The massive, well funded assault on charter schools by teacher unions
For the first time in a generation, there is labor unrest in America's public schools. Strikes in Los Angeles, Denver, Oakland, and West Virginia as well as threatened strikes in other localities are more than teacher unions flexing their muscles to get more pay and benefits for their members. At issue everywhere is the success of charter schools and the perceived threat they pose to the nation's public schools.
Indeed, Ray Domanico of the Manhattan Institute points out that the increased activism of the unions is occurring as the Democratic Party is drifting ever farther leftward.
What's behind the recent spate of teacher strikes from Los Angeles to Denver, West Virginia, and Oakland? Local issues like across-the-board raises and increased educational spending are certainly a big part of teachers' demands, but they could have been fought without a strike. The larger issue at play, and the real reason for these strikes, is a shift in the landscape of the party the teachers' unions have always called home.

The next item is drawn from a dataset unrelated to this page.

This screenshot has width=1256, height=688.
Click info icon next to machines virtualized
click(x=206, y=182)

The Democratic Party continues to drift away from centrist ideas and toward a more "progressive" approach to labor and education, and teachers' unions are prepared to exploit this shift. In a very real way, the teacher strikes across the country serve as a signal to the progressive left within the Democratic Party that union support is contingent on falling in step with their demands. Gone are the days of Obama-era bipartisan support for charter schools, teacher accountability, and merit pay. In addition to increased school spending, that means ending the use of merit-based pay and hindering the growth of non-union charter schools, and the progressive left, for better or for worse, is prepared to acquiesce.

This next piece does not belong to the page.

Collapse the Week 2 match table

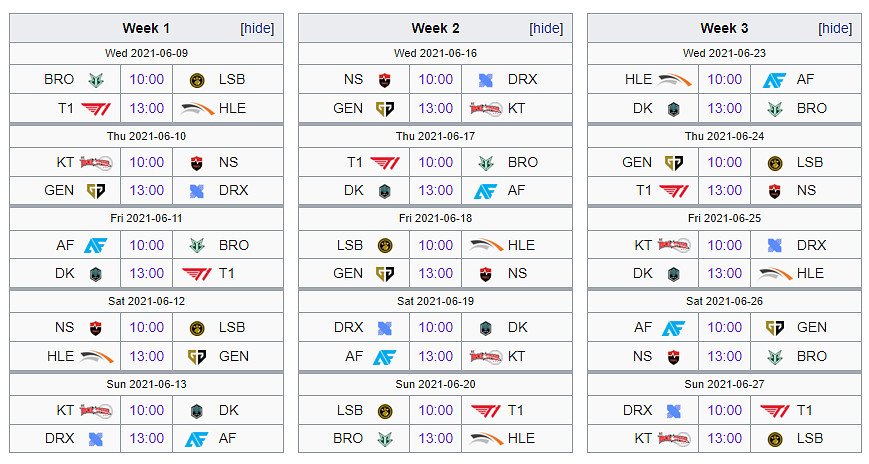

That acquiescence runs counter to the interests of some of the Democrats' core constituencies:
The unions' move against charter schools, however, is deeply misguided. This move puts them in direct opposition to the exact families who are traditionally a core constituency of the progressive wing of the Democratic Party. These working class and low-income black and Hispanic families constitute the vast majority of those who choose to send their children to high-performing charter schools in urban areas.
The threat posed by charter schools is not just in drawing students away from public schools. It is an existential threat in that the unions know that if they institute the kinds of reforms that work in charters, their power will be broken.

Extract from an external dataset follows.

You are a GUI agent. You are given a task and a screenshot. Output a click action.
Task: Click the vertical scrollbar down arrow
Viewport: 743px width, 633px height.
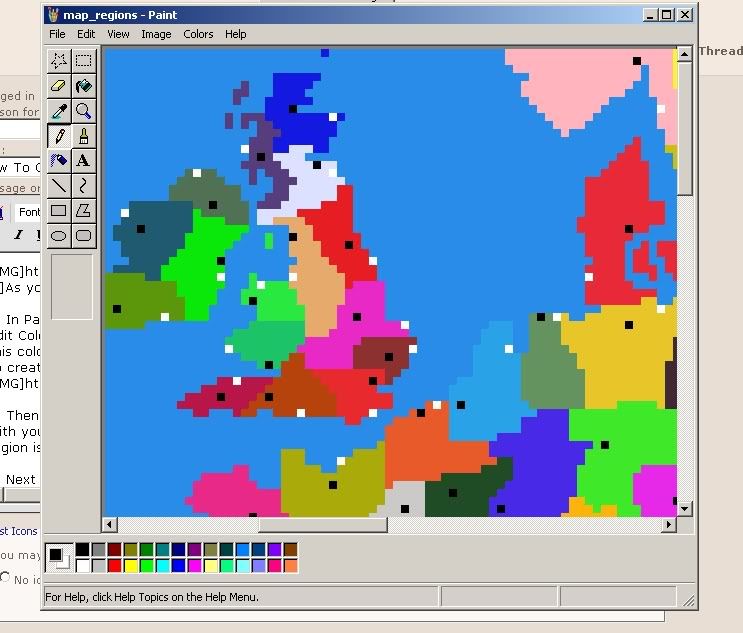pyautogui.click(x=685, y=508)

Charter schools around the country, especially those structured to provide an education based on the classical model, have succeeded in improving the educational opportunities and achievements of those lucky enough to be enrolled in them. That fact that has remained as steady over the years as the low reading scores posted by the public-school system. What has evolved is the tenacity of the opposition from the local public school boards over which the teachers' unions exert so much control, and from whom desperate parents must seek a blessing for a charter.
Rules designed to inhibit the creation and operation of charters are being augmented with other impediments won by unions in recent strikes:
The school boards' objections are typically couched in concerns that the charter, for one reason or another, will fail to meet the board's standards regarding discrimination, generally meaning not that the charter will not discriminate among applicants but that it cannot guarantee a student roster consisting of X percent of this or that minority or identity group. But the real fear is likely what it has always been when it comes to charters: that if they graduate too many students who don't do drugs, find themselves in trouble with the law, or get pregnant (or get someone else pregnant), and instead can read and write; know something of Plato, Aristotle, and Socrates; and feel some sense of gratitude when they hear Beethoven or read the Bill of Rights, the result could be an exodus from the underperforming public schools to the excelling charters, and with it a concurrent diminishment of union power.
Serious improvement in educational delivery may be at the point now of examining options to emancipate school choice from the fetters of the union-dominated school boards, which have a vested interest in the status quo and an ideological opposition to traditional, effective education, the learning of knowledge for its own sake and the passing along of our patrimony. A battle was lost in Colorado, but it is a long war and it will continue, for there is a great deal at stake.
The assault on charter schools goes hand in hand with the war against homeschooling. The goal is to make pulling your child out of traditional public schools as difficult as possible. For the unions, it's a matter of survival. There is a notion that if they allow the formation of charter schools and educating children at home, the public schools will be left trying to educate the poorest, the most problematic children. I think that's a straw man argument, but it appears to be working.
Every charter school is not excellent, nor is homeschooling the answer for everyone. It's all about choice. And taking choices out of the hands of parents is a loss of freedom and a loss for quality education in an age when dumbing down the education of our children has become a specialty of teacher unions.